For the entries below, print exactly the lines between the line holding "Task: Select the" and the line holding "The width and", inclusive, and nothing else.

▸ INFORMATION SHOWN:
--------------------

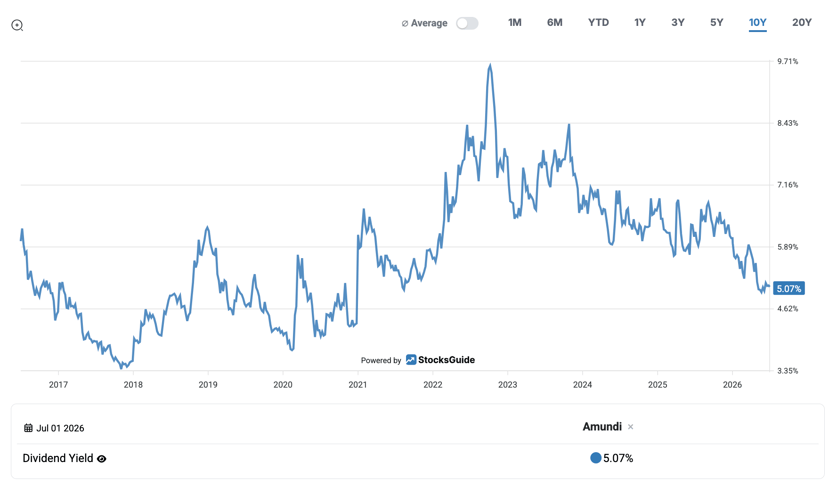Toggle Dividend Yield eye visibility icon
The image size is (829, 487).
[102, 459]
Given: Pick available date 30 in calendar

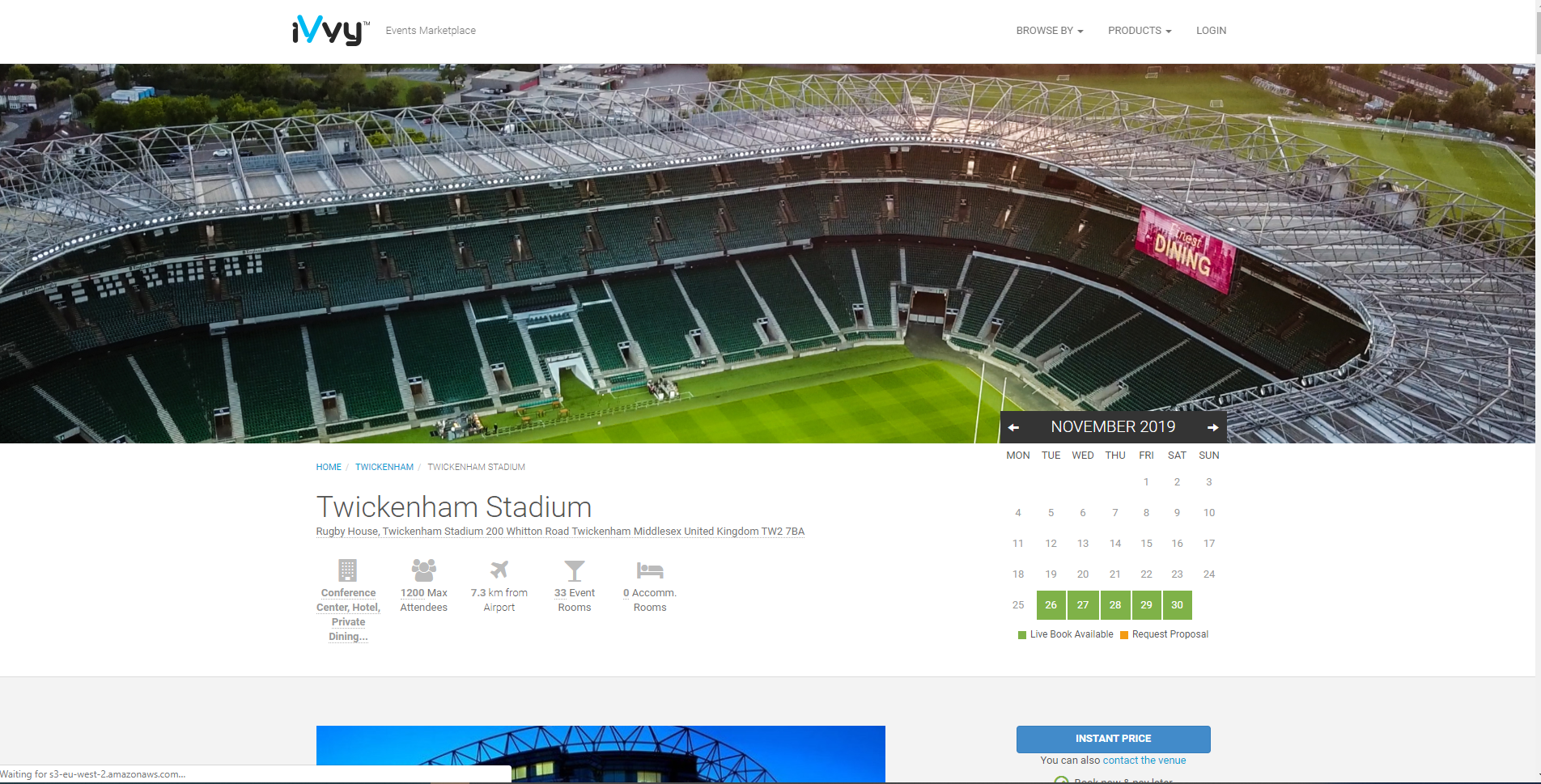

--------------------

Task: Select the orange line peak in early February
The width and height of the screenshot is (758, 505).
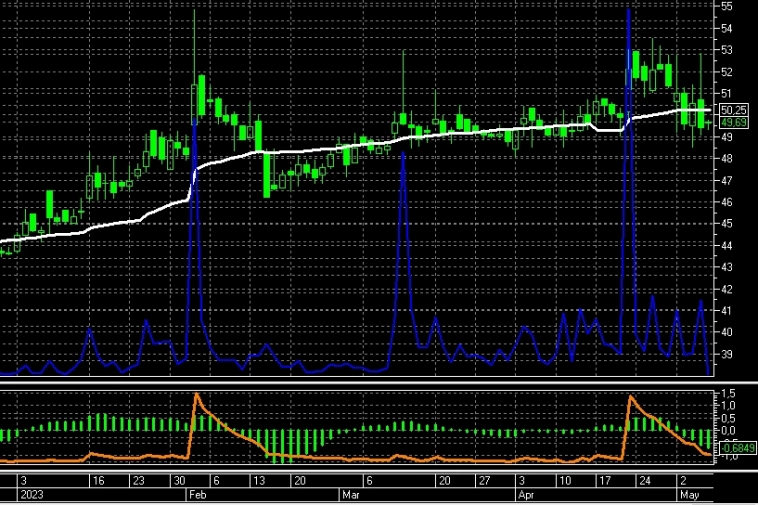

--------------------

▸ SOLVED EXERCISE:
Task: Select the orange line peak in early February
The width and height of the screenshot is (758, 505).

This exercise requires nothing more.